**本文抜粋:**
この日も主と共に【843】主の晩餐(6)

〔イエスは言われた。〕あなたがたには世で苦難がある。しかし、勇気を出しなさい。わたしは既に世に勝っている。(ヨハネによる福音書16 章33 節)

***

《勇気を出しなさい》と、主イエスは弟子たちを励まされました。

そのために主イエスは、
①弟子たちを無条件で愛し(13章1節、15章9節)、
②彼らに神の言葉を教えて喜びを満たし(15章11節、16章24節)、
③平和をお与えになりました(14章27節、16章33節)。

さらに、④たのもしい《弁護者》として聖霊を遣わすと約束されました(14章16節、16章7節)。

これらの励ましと約束は、聖書を通して、今のわたしたちにも向けられています。主イエスからいただく愛と喜びと平和、また、聖霊の助けが、小隊・教会の勇気の源です。

***

主イエスよ、あなたの励ましと約束を受け入れ、苦難が存在しない道ではなく、苦難があっても勇気を出して進む道を歩まれたあなたの後に続かせてください。アーメン


3/10/2023

この日も主と共に【842】主の晩餐(5)

実を言うと、わたしが去って行くのは、あなたがたのためになる。・・・わたしが行けば、弁護者をあなたがたのところに送る。(ヨハネによる福音書16 章7 節)

***

主イエスは十字架の死を目前にして父なる神に願い、残される弟子たちのために《聖霊》を送ると約束されました(14章、16、17、26節)。聖霊は、①《弁護者》であり、《世の誤りを明らかに》します(8節)。言いかえれば、主イエスに従う正しさを明らかにします。②《真理の霊》であり、主イエスに従う者たちを《導いて真理をことごとく悟らせ》ます(13節)。聖霊は、主イエスと喜びの再会が実現するまで、主イエスに従う者たちを助けます(22節)。

***

主イエスよ、あなたは《悲しみは喜びに変わる》と語り、十字架に向かって進まれました(20節)。また、わたしたちの助けとして聖霊を遣わしてくださいました。あなたの十字架の先に備えられている喜びに向かって歩む者とならせてください。聖霊の助けをお与えください。アーメン


3/09/2023

この日も主と共に【841】主の晩餐(4)

わたし〔イエス〕はぶどうの木、あなたがたはその枝である。人がわたしにつながっており、わたしもその人につながっていれば、その人は豊かに実を結ぶ。(ヨハネによる福音書15章5節)

***

主イエスはご自分につながっているならば《豊かに実を結ぶ》と、弟子たちを励まされました。

主イエスとのつながりには、
①聖霊によって主イエスの言葉を思い起こし、学ぶこと(14章26節)、
②主イエスが与えてくださる平和を受け入れること(14章27節)、
③主イエスの愛にとどまること(9節)、
④主イエスが愛してくださったように、互いに愛し合うこと(12節)
が含まれています。

このような主イエスとのつながりを、今の小隊・教会は託されています。折々に課題はあるとしても、主の言葉に支えられています。

***

主イエスよ、《わたしもあながたがにつながっている》と呼びかけられる者たちの一人となり、あなたの愛と平和によって実を結ぶものとならせてください。アーメン(4節)

**資料:**
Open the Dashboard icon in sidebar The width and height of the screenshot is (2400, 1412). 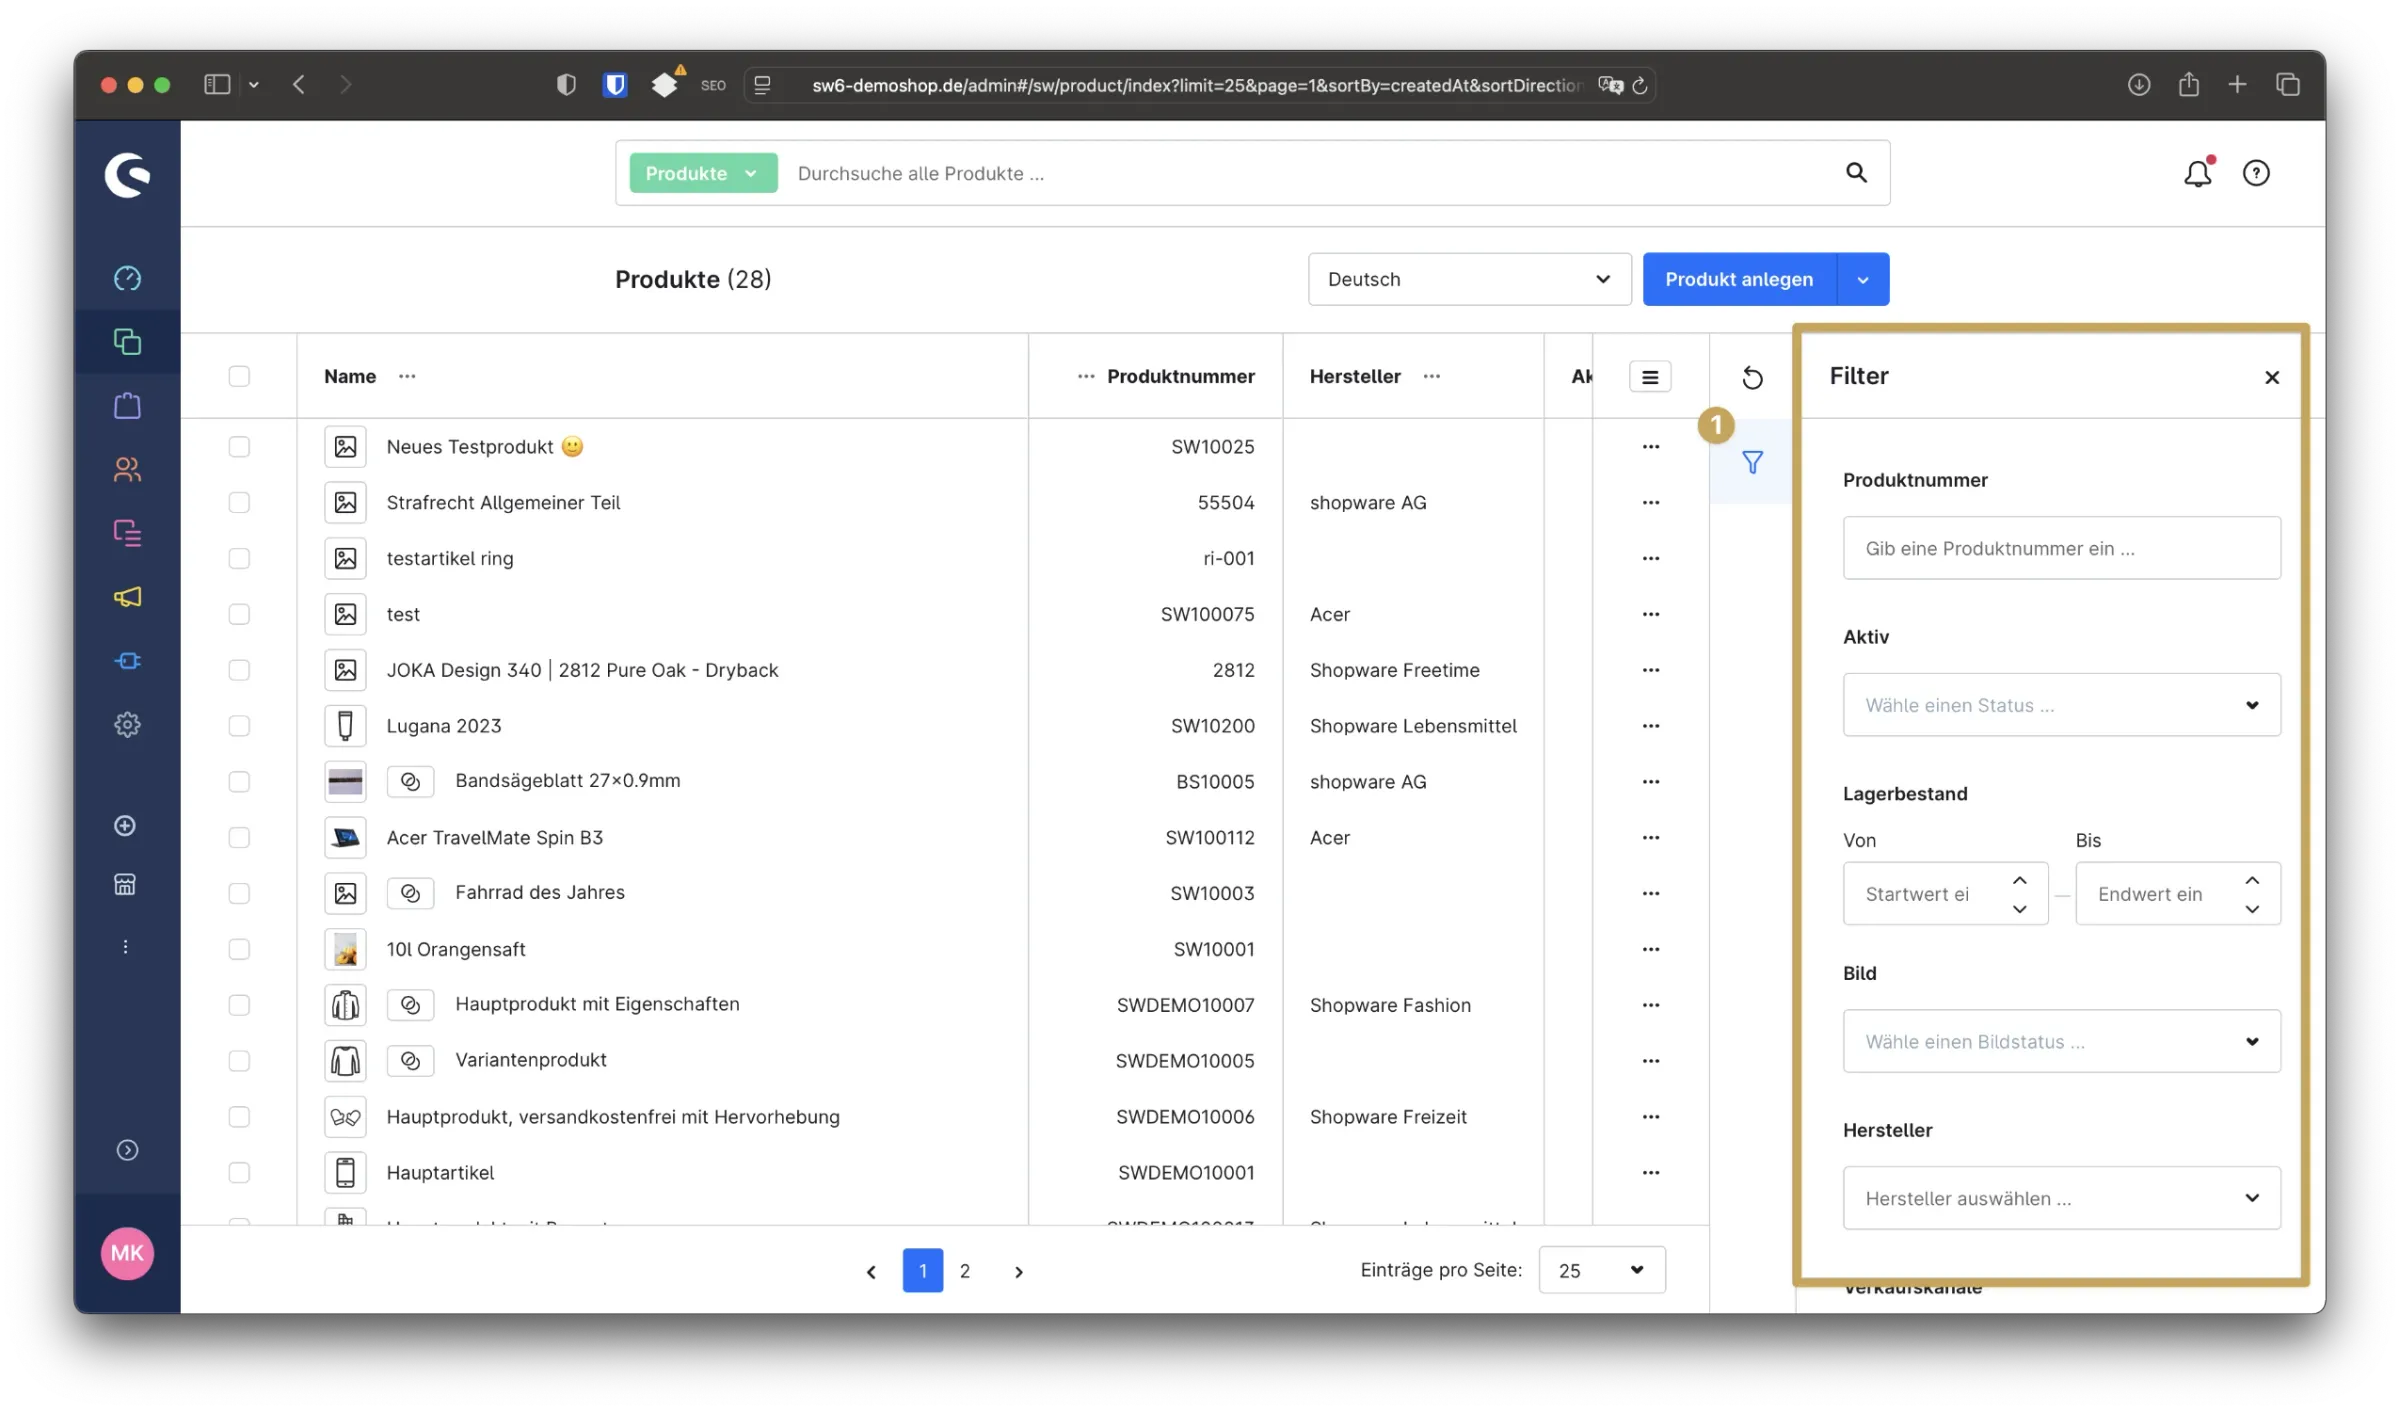tap(127, 278)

**課題内容:** 主イエスの言葉をめぐる黙想文を、最後の文の次から書き進めてください。 資料は主イエスの言葉をめぐる黙想文とは関係がありません。

**回答:**
3/08/2023

この日も主と共に【840】主の晩餐(3)

わたしの父の家には住む所がたくさんある。・・・行ってあなたがたのために場所を用意したら、戻って来て、あなたがたをわたしのもとに迎える。こうして、わたしのいる所に、あなたがたもいることになる。(ヨハネによる福音書14章2、3節)

***

主イエスから死と別れを告げられ、弟子たちは動揺したのでしょう。主イエスは、《心を騒がせるな。神を信じなさい。そして、わたしをも信じなさい》と語られました(1節)。主イエスにとって十字架の死には、①《わたしの父の家》、すなわち、天の父である神のもとに行く、②神の国において弟子たちのための場所を用意する、③ふたたび戻って来て弟子たちを迎えるという目的がありました。主イエスの十字架は、彼を信じる者たちのための新しい始まりです。

***

主よ、あなたは十字架の死を引き受けわたしたちの救いのために進まれました。《道、真理、命》となってくださった、あなたの後に続かせてください。アーメン(6節)


3/07/2023

この日も主と共に【839】主の晩餐(2)

イエスはパンを取り、感謝の祈りを唱えて、それを裂き、使徒たちに与えて言われた。「これパンは、あなたがたのために与えられるわたしの体である。わたしの記念としてこのように行いなさい。」・・・杯も同じようにして言われた。「この杯は、あなたがたのために流される、わたしの血による新しい契約である。」(ルカによる福音書22章19、20節)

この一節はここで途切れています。